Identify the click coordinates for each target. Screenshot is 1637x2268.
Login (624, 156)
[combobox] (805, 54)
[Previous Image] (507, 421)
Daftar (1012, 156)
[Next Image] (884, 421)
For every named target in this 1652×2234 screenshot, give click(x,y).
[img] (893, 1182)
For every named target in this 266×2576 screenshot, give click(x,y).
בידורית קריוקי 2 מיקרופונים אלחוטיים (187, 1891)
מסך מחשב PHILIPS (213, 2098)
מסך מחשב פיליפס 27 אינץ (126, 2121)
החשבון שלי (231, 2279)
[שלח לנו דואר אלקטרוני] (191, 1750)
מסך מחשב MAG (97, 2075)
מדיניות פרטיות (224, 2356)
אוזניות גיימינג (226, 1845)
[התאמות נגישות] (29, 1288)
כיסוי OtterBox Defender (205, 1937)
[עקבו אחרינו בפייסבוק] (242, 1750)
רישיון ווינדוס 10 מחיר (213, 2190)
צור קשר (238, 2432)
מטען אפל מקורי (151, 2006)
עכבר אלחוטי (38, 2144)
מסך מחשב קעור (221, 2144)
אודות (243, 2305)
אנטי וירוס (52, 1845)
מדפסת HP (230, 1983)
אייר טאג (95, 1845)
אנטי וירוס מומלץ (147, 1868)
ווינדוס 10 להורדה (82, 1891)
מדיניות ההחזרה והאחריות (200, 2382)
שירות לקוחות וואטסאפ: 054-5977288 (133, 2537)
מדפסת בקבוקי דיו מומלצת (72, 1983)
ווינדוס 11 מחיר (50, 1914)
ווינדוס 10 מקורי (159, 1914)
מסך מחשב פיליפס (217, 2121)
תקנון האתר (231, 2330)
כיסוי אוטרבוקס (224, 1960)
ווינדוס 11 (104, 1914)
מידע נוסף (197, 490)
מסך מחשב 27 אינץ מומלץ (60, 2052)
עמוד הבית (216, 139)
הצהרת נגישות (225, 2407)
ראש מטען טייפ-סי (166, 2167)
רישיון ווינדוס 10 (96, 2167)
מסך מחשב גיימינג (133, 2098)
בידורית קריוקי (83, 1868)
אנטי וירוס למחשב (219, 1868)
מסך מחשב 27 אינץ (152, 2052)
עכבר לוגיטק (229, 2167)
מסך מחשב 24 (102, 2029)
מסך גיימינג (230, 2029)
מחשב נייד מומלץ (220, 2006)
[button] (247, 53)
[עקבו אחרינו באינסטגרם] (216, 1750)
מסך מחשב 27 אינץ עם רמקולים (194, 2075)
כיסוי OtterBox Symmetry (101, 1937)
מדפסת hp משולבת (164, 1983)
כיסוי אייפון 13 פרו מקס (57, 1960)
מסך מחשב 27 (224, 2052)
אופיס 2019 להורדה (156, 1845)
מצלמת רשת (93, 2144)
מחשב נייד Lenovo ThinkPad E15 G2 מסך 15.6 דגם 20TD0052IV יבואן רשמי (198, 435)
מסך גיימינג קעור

══════

_Exercise_
Set down, unchanged, only those lines above that fall between the line with "Daftar (1012, 156)" and the line with "[התאמות נגישות] (29, 1288)", the two end lines included.

_Task response_
Daftar (1012, 156)
[Next Image] (884, 421)
For every named target in this 1652×2234 screenshot, give click(x,y).
[img] (893, 1182)
For every named target in this 266×2576 screenshot, give click(x,y).
בידורית קריוקי 2 מיקרופונים אלחוטיים (187, 1891)
מסך מחשב PHILIPS (213, 2098)
מסך מחשב פיליפס 27 אינץ (126, 2121)
החשבון שלי (231, 2279)
[שלח לנו דואר אלקטרוני] (191, 1750)
מסך מחשב MAG (97, 2075)
מדיניות פרטיות (224, 2356)
אוזניות גיימינג (226, 1845)
[התאמות נגישות] (29, 1288)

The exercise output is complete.